[Collection entries]
☆ ☆ ☆ ☆ ☆ ☆ ☆
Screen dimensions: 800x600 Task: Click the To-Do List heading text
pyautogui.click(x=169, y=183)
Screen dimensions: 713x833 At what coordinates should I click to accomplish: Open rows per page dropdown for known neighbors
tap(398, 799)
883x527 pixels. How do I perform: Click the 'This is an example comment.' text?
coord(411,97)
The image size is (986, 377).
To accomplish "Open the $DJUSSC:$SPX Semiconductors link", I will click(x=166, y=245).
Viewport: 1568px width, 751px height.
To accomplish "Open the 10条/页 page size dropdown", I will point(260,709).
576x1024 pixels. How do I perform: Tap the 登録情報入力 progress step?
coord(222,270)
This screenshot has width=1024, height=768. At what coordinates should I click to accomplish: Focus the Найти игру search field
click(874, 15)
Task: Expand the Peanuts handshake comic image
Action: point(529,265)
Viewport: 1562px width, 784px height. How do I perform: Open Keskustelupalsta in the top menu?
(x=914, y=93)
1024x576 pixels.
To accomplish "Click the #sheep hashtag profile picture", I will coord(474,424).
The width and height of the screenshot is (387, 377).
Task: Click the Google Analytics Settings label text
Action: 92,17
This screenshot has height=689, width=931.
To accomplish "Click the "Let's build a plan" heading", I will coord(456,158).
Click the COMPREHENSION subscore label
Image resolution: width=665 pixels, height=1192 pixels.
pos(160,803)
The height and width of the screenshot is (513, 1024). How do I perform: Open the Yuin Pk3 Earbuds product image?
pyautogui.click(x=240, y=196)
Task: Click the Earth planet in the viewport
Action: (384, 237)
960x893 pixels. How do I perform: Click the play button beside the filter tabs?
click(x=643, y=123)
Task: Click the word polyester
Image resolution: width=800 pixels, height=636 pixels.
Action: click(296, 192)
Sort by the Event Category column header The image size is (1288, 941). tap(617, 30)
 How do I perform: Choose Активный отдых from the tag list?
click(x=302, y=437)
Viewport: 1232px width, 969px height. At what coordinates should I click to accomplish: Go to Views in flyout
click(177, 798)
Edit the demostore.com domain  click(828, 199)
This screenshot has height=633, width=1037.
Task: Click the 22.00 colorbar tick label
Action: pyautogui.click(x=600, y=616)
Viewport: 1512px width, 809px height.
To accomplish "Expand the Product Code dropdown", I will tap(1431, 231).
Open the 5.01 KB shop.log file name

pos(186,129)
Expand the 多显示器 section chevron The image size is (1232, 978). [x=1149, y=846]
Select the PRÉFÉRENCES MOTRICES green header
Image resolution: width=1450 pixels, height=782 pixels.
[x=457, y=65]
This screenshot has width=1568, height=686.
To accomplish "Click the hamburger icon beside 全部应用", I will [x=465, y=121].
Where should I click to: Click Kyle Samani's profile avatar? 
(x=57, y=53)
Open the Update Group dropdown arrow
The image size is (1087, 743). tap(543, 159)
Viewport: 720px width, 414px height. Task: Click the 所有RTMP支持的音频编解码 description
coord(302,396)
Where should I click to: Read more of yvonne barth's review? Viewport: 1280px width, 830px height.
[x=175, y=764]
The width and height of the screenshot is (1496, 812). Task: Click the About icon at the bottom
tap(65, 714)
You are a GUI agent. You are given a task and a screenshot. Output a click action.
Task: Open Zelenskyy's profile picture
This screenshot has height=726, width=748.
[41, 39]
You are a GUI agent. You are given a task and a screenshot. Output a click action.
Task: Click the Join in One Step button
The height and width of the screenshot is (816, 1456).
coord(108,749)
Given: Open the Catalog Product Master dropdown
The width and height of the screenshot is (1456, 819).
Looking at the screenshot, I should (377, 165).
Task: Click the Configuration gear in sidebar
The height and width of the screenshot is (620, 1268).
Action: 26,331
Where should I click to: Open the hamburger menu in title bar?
☆ ☆ ☆ ☆ ☆ ☆ ☆
• **Requirement**
Set down every entry exactly as it appears.

• **Answer to this task**
Screen dimensions: 800x600 Task: Click the To-Do List heading text
pyautogui.click(x=169, y=183)
Screen dimensions: 713x833 At what coordinates should I click to accomplish: Open rows per page dropdown for known neighbors
tap(398, 799)
883x527 pixels. How do I perform: Click the 'This is an example comment.' text?
coord(411,97)
The image size is (986, 377).
To accomplish "Open the $DJUSSC:$SPX Semiconductors link", I will click(x=166, y=245).
Viewport: 1568px width, 751px height.
To accomplish "Open the 10条/页 page size dropdown", I will point(260,709).
576x1024 pixels. How do I perform: Tap the 登録情報入力 progress step?
coord(222,270)
This screenshot has width=1024, height=768. At what coordinates should I click to accomplish: Focus the Найти игру search field
click(874, 15)
Task: Expand the Peanuts handshake comic image
Action: point(529,265)
Viewport: 1562px width, 784px height. How do I perform: Open Keskustelupalsta in the top menu?
(x=914, y=93)
1024x576 pixels.
To accomplish "Click the #sheep hashtag profile picture", I will coord(474,424).
The width and height of the screenshot is (387, 377).
Task: Click the Google Analytics Settings label text
Action: 92,17
This screenshot has height=689, width=931.
To accomplish "Click the "Let's build a plan" heading", I will coord(456,158).
Click the COMPREHENSION subscore label
Image resolution: width=665 pixels, height=1192 pixels.
pos(160,803)
The height and width of the screenshot is (513, 1024). How do I perform: Open the Yuin Pk3 Earbuds product image?
pyautogui.click(x=240, y=196)
Task: Click the Earth planet in the viewport
Action: (384, 237)
960x893 pixels. How do I perform: Click the play button beside the filter tabs?
click(x=643, y=123)
Task: Click the word polyester
Image resolution: width=800 pixels, height=636 pixels.
Action: click(296, 192)
Sort by the Event Category column header The image size is (1288, 941). tap(617, 30)
 How do I perform: Choose Активный отдых from the tag list?
click(x=302, y=437)
Viewport: 1232px width, 969px height. At what coordinates should I click to accomplish: Go to Views in flyout
click(177, 798)
Edit the demostore.com domain  click(828, 199)
This screenshot has height=633, width=1037.
Task: Click the 22.00 colorbar tick label
Action: pyautogui.click(x=600, y=616)
Viewport: 1512px width, 809px height.
To accomplish "Expand the Product Code dropdown", I will tap(1431, 231).
Open the 5.01 KB shop.log file name

pos(186,129)
Expand the 多显示器 section chevron The image size is (1232, 978). [x=1149, y=846]
Select the PRÉFÉRENCES MOTRICES green header
Image resolution: width=1450 pixels, height=782 pixels.
[x=457, y=65]
This screenshot has width=1568, height=686.
To accomplish "Click the hamburger icon beside 全部应用", I will [x=465, y=121].
Where should I click to: Click Kyle Samani's profile avatar? 
(x=57, y=53)
Open the Update Group dropdown arrow
The image size is (1087, 743). tap(543, 159)
Viewport: 720px width, 414px height. Task: Click the 所有RTMP支持的音频编解码 description
coord(302,396)
Where should I click to: Read more of yvonne barth's review? Viewport: 1280px width, 830px height.
[x=175, y=764]
The width and height of the screenshot is (1496, 812). Task: Click the About icon at the bottom
tap(65, 714)
You are a GUI agent. You are given a task and a screenshot. Output a click action.
Task: Open Zelenskyy's profile picture
This screenshot has height=726, width=748.
[41, 39]
You are a GUI agent. You are given a task and a screenshot. Output a click action.
Task: Click the Join in One Step button
The height and width of the screenshot is (816, 1456).
coord(108,749)
Given: Open the Catalog Product Master dropdown
The width and height of the screenshot is (1456, 819).
Looking at the screenshot, I should (377, 165).
Task: Click the Configuration gear in sidebar
The height and width of the screenshot is (620, 1268).
Action: 26,331
Where should I click to: Open the hamburger menu in title bar?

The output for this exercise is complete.